The former president is obliged to move out of the Blue House (Cheong Wa Dae), where she has been secluded for more than 90 days, since the National Assembly voted for her impeachment in October.
Park's aide told Yonhap news agency that she will leave Cheong Wa Dae and move to her private two-story house in prosperous Samseong-dong in southern Seoul in a couple of days. Park's private home has been left vacant since her inauguration in February 2013 and needs repairs and cleaning to accommodate her and her security detail.
"The president was apparently stunned at the ruling," the aide was quoted as saying. "She wants to keep to herself for a while."

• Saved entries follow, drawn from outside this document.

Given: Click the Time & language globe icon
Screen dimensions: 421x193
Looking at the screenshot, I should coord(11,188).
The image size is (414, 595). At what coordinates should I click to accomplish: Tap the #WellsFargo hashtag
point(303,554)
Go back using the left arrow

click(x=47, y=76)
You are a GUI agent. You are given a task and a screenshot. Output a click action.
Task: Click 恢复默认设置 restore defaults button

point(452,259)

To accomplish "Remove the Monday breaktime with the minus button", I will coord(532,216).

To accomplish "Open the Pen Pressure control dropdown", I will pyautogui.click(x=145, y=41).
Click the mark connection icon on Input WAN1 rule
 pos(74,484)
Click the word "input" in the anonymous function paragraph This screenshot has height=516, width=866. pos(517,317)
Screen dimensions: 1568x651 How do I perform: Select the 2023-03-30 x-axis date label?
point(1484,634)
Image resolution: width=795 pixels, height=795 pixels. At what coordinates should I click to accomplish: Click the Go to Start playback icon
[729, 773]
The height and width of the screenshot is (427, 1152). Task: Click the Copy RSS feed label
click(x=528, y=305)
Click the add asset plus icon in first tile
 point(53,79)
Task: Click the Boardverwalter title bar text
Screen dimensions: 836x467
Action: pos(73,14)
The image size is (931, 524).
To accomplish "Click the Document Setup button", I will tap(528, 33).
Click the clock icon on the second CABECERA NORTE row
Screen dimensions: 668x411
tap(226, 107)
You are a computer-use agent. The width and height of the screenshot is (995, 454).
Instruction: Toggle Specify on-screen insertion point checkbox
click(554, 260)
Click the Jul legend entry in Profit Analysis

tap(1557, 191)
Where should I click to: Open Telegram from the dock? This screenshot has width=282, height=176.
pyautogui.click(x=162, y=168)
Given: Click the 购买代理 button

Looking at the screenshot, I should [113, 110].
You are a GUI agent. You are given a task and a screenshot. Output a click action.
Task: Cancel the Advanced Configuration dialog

Unmoved, Lee has filed a petition with the Jongno Police Station urging to immediately remove Park from the residence by force.
"She is no longer the President and she is obliged to leave Cheong Wa Dae," he said.
"Cheong Wa Dae is an extremely confidential facility that can only be open to authorized personnel. With Park, that is no longer the case."
On social networks, Korean citizens are comparing Park's behavior with that of the country's ninth president, Roh Moo-hyun.
Roh committed suicide on May 23, 2009, by jumping from a mountain cliff behind his home. He was being investigated for corruption. In his suicide note he apologized to the nation, saying "there are too many people suffering because of me."